The hoards are pouring in now. Stories of the day are being told and exclaimed about across each other, coffee and tea is being made and drunk, homemade cookies and bread are being enjoyed, the oven keeps getting opened to "see what's for dinner" and the cat is doing her unconvincing starvation meowing one is listening mind you. The house is now pulsating with conversation, laughter and low-level family banter and the odd short-lived argument. Contents of bags are being emptied, work clothes being flung into the laundry, shopping lists being added to, phone calls getting made, news on the TV being listened to and discussed, fashion tips swapped by the five daughters and mother, remember-when's being laughed about....and now the friends and hanger-oners are arriving.  It is food time.

I was wrong.  It is 20 sitting down for dinner. It is all good as there is plenty to go around. Hens are cut up, pork is pulled, lamb is carved, vegetables put into the Bain Marie, pan gravy made (a big pot full)....and I call for everyone to sit down at the long white tables on the deck for dinner.  All the food is placed in the middle and folks can serve themselves. I have stretched the meal out with loaves of crusty bread and a couple of big garden salads. Grace is said, candles lit, wine is poured, food is passed in all directions, lashing of gravy is poured, napkins on laps, silverware flashing in the evening light, wine glasses clinking happily, chatter rising and falling, laughter exploding like colourful fireworks, secrets whispered, hugs shared, food demolished with utter gusto.  No official dessert tonight just several big cheese and fruit platters instead.

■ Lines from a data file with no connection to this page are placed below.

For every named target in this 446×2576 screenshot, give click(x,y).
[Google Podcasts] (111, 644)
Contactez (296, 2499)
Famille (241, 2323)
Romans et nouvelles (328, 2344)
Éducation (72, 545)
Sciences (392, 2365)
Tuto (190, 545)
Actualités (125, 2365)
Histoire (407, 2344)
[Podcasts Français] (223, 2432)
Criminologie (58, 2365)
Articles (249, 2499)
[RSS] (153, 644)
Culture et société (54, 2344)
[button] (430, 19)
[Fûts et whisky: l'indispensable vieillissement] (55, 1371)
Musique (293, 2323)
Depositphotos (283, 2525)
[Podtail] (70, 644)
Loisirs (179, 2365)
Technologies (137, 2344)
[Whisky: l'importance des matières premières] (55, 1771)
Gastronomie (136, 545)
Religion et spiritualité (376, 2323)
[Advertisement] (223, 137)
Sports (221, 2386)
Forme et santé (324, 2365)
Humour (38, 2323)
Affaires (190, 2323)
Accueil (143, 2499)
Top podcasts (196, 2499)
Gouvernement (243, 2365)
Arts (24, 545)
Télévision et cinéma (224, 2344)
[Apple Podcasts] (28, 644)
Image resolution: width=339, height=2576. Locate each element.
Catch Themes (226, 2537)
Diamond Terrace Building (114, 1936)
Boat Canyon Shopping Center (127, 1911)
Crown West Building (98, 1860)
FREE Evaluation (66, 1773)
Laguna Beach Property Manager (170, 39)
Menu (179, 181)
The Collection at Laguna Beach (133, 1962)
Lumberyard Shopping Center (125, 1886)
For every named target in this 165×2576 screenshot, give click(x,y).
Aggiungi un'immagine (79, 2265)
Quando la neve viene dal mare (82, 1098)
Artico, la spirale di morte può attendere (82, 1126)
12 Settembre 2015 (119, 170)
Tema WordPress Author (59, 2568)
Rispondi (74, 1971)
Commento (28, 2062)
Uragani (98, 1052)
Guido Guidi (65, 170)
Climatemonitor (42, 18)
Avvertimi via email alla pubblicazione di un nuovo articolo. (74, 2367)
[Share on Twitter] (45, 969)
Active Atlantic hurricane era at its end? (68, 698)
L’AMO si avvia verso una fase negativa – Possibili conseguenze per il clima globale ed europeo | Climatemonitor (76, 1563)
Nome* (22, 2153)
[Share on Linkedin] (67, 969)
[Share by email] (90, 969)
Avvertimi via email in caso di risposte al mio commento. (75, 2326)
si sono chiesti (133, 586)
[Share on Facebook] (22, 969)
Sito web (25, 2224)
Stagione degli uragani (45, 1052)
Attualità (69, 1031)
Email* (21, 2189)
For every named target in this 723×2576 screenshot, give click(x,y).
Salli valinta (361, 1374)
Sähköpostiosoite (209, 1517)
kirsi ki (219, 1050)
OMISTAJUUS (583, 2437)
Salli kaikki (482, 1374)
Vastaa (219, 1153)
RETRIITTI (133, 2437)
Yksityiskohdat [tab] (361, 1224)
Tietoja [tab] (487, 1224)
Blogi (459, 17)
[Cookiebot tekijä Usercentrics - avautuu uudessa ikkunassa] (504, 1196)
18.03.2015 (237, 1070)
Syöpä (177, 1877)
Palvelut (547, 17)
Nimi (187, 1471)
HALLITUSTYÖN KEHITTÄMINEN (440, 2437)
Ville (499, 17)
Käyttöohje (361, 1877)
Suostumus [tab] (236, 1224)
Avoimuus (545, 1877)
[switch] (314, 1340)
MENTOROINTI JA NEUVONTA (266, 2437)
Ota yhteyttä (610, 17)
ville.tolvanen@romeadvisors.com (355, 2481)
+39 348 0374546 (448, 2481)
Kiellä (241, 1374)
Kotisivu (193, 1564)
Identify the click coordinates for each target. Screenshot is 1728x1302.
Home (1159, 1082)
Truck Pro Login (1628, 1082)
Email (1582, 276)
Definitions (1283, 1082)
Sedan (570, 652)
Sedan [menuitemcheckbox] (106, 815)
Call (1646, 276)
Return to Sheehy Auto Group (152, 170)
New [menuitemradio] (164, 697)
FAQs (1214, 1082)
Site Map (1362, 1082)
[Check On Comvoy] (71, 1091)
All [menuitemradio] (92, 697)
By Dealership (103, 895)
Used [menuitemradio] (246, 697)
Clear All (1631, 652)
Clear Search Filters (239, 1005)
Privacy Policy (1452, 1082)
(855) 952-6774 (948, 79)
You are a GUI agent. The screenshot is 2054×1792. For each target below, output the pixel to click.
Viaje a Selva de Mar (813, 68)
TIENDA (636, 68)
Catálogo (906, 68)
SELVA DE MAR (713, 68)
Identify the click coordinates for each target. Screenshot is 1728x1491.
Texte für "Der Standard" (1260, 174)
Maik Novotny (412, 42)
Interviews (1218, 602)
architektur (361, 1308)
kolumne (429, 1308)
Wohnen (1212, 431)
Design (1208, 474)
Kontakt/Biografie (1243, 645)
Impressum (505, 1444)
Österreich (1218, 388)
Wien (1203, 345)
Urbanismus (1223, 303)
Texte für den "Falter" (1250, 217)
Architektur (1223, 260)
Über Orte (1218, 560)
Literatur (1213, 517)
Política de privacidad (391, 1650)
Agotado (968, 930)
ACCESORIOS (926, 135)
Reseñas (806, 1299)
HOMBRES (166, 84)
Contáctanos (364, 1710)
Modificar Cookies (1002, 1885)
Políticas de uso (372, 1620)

The talk continues well into the night, fresh coffees and tea are brewed, people spread out to the lounge and lawn, the chiminea is lit with a huddle standing around it (why does an open fire draw the human soul - I wonder?). The dishwasher has already started its unthankful job and will continue through about 5 loads before the evening is done. Visitors begin to disperse and their effusive delight with the company and good tasty food is reward enough for me...they'll be back again, no doubt about it.

As the family prepares for bed, I whiz around doing the last minute tidy ups and make myself a hot cocoa.  I shuffle down the hallway to bed and as I slide between the clean fresh linen sheets I know of a certainty, right down into my bones, that it has been one perfect day.

As I drift off to sleep I idly suppose that someone will turn off the lights, lock the door, wind the cat and put out the clock........mmmmm.